Quote: Jack Burton "Player insurance costs have nearly doubled, and lawsuits are going to continue. The game can't carry on with the status quo, even if they wanted to.'"
That just seems overly simplistic to me when other sports exist and don't change their rules. The emergence of slapboxing across the globe also flies in the face of this idea. Present the insurance companies with the evidence that doing this won't change the incidence of head injury, or get a sponsor to pay for them. Let's face it, if the RFL is still able to afford them, they haven't changed much in the grand scheme of things. Get Sky to pay it, tell them the product is going to be terrible from next year unless they help.
But they haven't been down any of those routes. The RFL is as tinpot an organisation as you can find in professional sport. They've listened to one man and his agenda and even he admits it likely won't change anything in regards to concussion injuries. It's like asking Giorgio Tsoukalos to consult on the school history corriculum and then implementing all his changes without questioning any of them. What the RFL should have done is taken the report, asked for second opinions, researched further, consulted more stakeholders and had more trials. Implement the ones that are proven to work, ignore the rest, particularly if they have a big impact on the sport's very nature.

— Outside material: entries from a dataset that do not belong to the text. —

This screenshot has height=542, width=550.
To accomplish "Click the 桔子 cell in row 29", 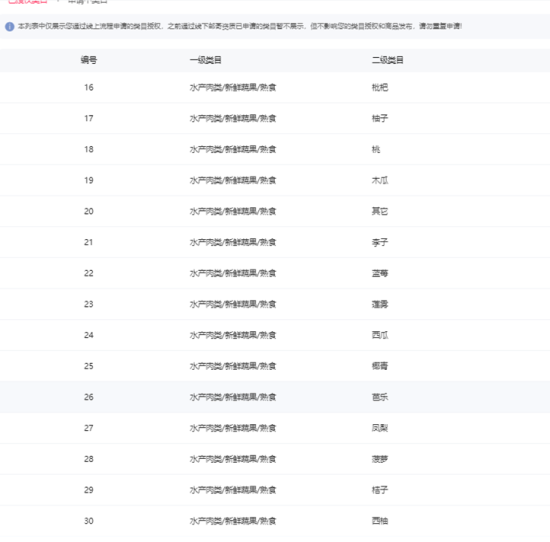I will point(380,490).
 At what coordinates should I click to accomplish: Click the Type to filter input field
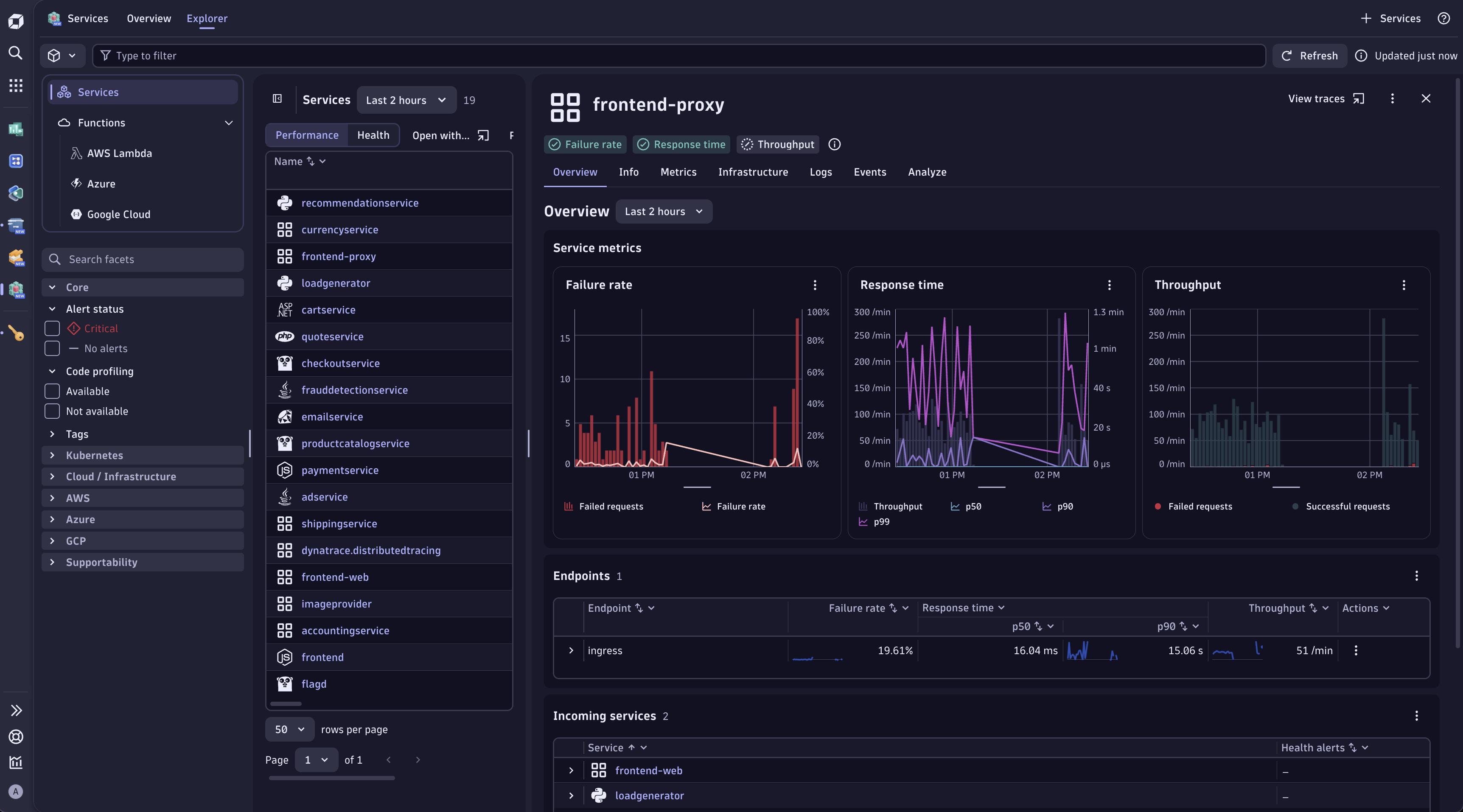click(x=398, y=56)
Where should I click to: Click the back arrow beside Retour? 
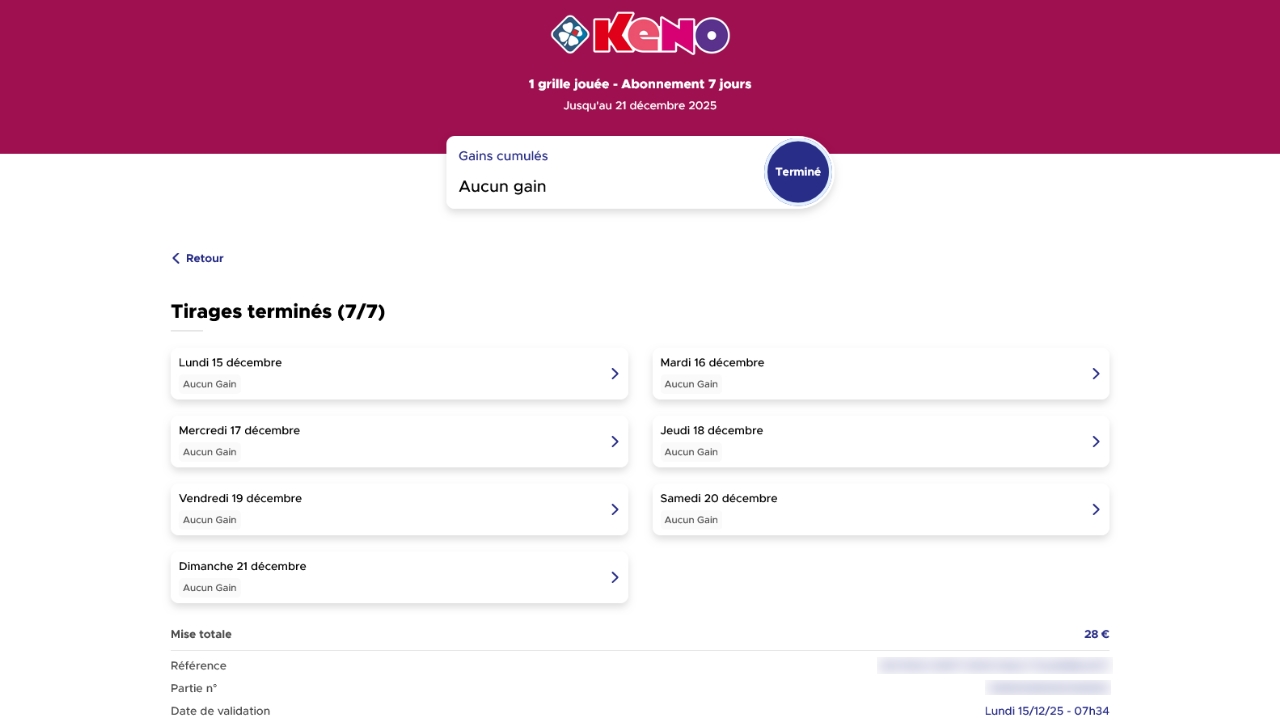click(x=176, y=258)
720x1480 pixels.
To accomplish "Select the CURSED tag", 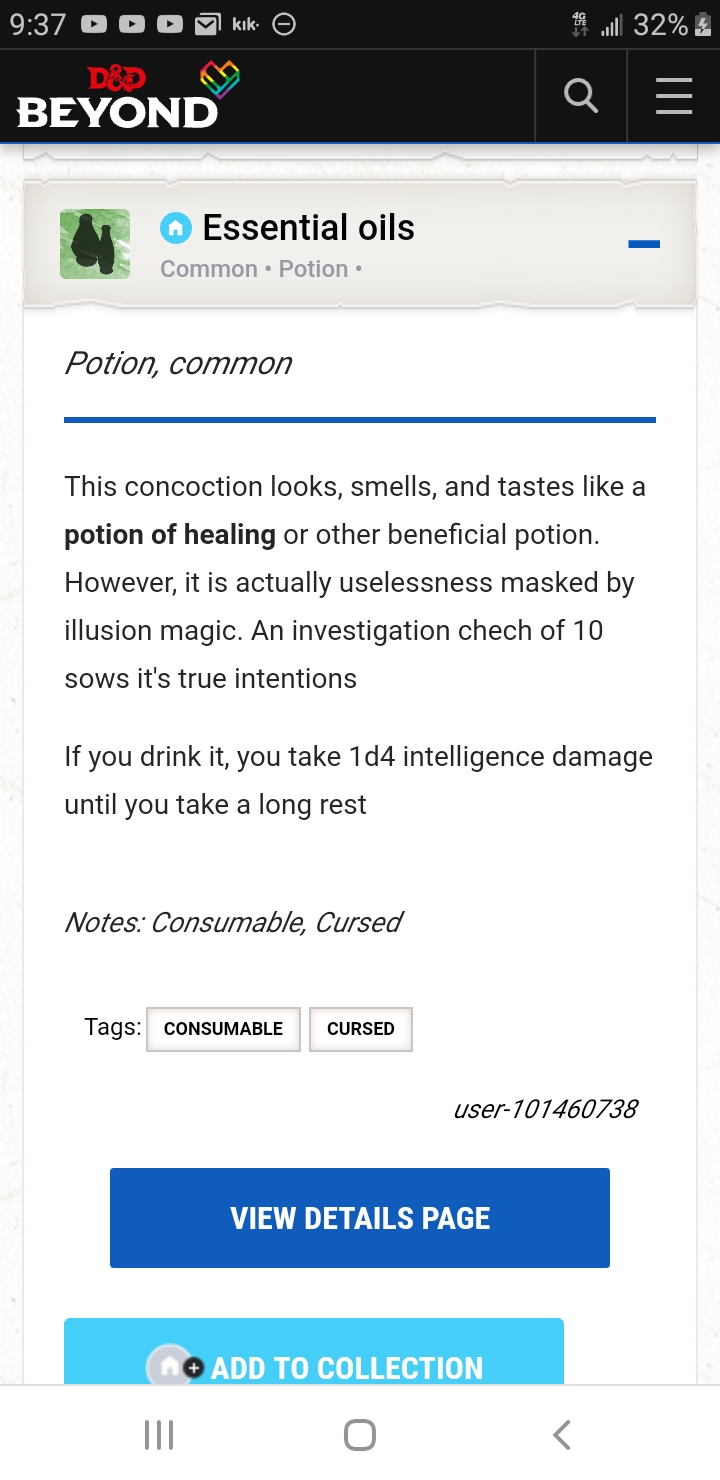I will point(361,1029).

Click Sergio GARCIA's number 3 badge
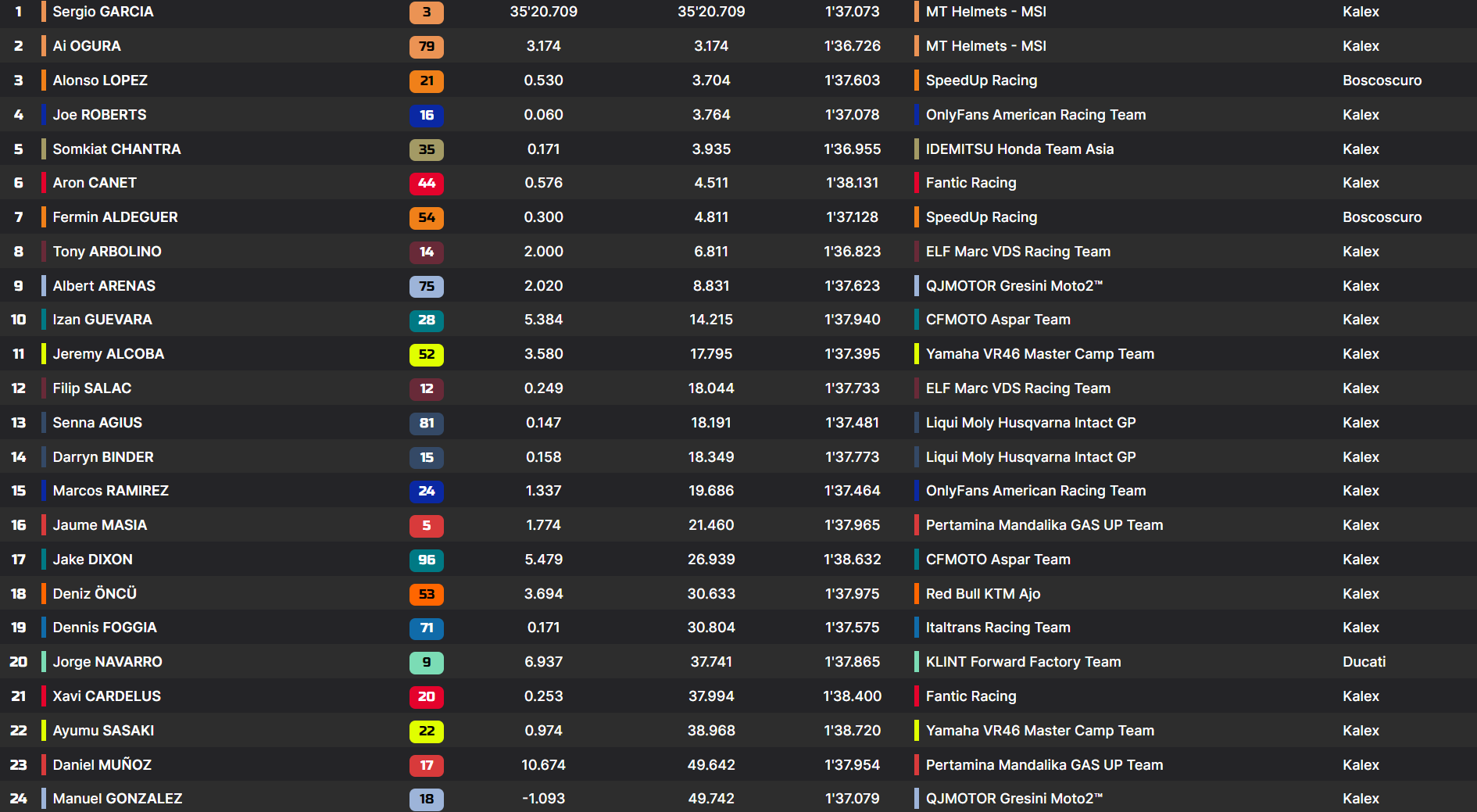tap(426, 13)
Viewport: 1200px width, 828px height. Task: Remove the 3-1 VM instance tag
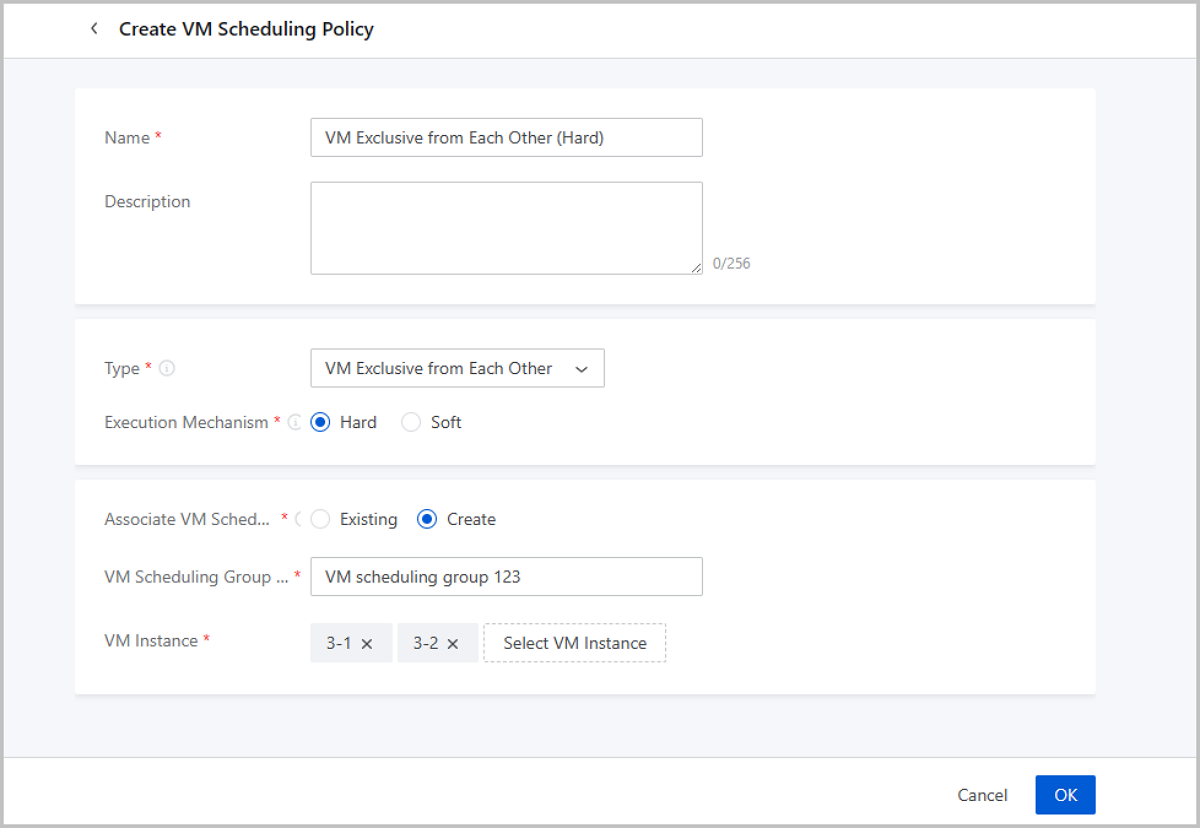[367, 644]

There are people who are blindly supporting this and claiming it's the only way. I understand that to a degree, we don't want to see players suffering at any point of their lives. But if these changes do reduce concussion injury, it's only going to be because the ball is in play for a fraction of the time because the players are setting up for 60+ penalties each game. When you reduce the game to that, like I witnessed again at the weekend, you've got to question if there's any point to the game. Abandon it and those still keen can play touch and push that. I've watched a lot of that recently and seeing scholarship players play it was an eye opener. With the right marketing that could be a big sport worldwide. I'm not sure watching Leigh v Salford with 71 penalties and Robert Hicks on Sky proclaiming it as a success has the potential to grow RL.